— BEGIN —

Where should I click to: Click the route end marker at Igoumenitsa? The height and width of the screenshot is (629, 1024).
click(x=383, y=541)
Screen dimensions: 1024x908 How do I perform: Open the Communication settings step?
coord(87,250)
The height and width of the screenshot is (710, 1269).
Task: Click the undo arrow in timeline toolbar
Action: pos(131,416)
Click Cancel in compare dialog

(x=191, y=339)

— END —
— BEGIN —

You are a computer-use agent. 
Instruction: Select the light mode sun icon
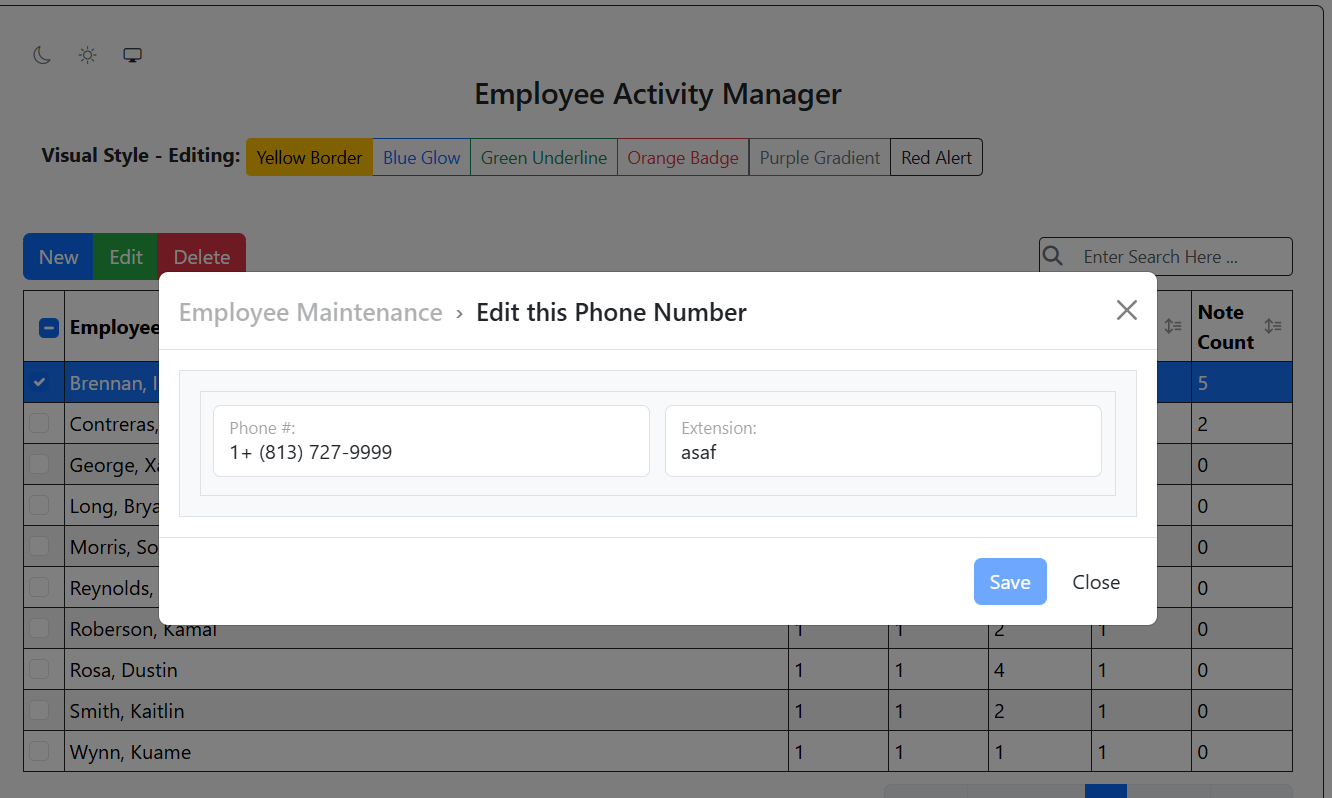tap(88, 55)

— END —
— BEGIN —

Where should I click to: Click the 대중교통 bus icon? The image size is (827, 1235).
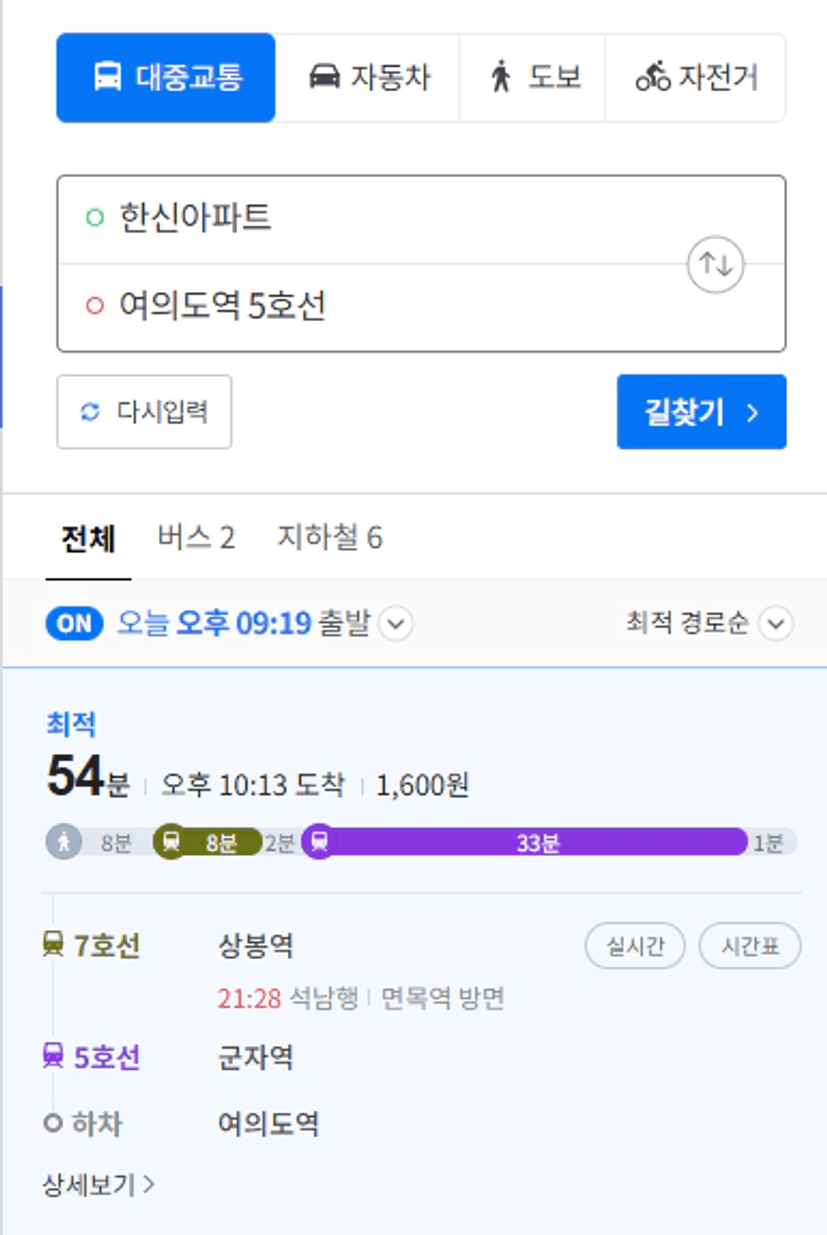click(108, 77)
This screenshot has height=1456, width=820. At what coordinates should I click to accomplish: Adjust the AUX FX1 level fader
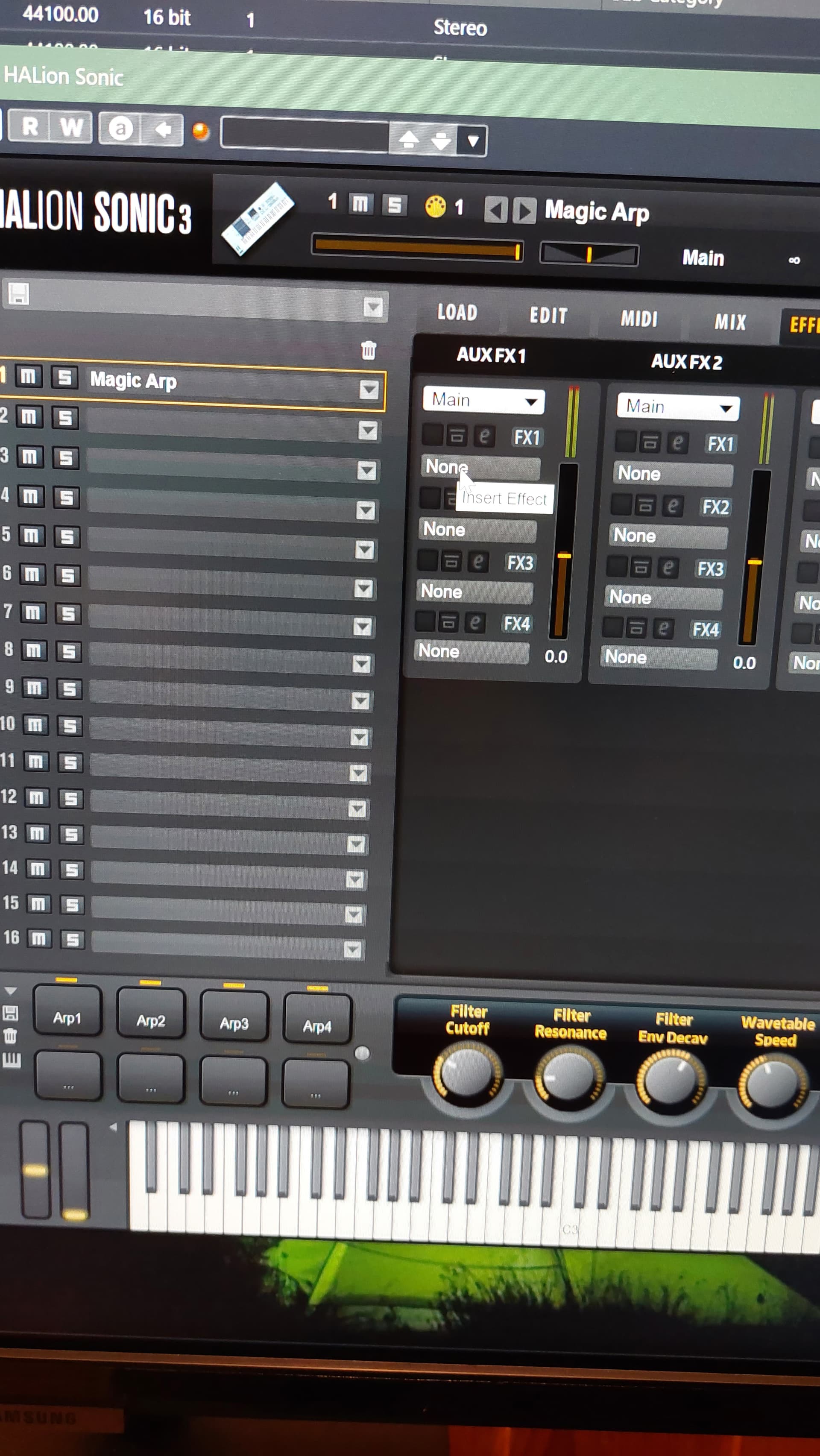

— END —

Please return the lines between the line holding "You are a computer-use agent." and the line holding "tap(88, 55)", inclusive, repeated exactly, with the pictures left out.

Result for this exercise:
You are a computer-use agent. 
Instruction: Select the light mode sun icon
tap(88, 55)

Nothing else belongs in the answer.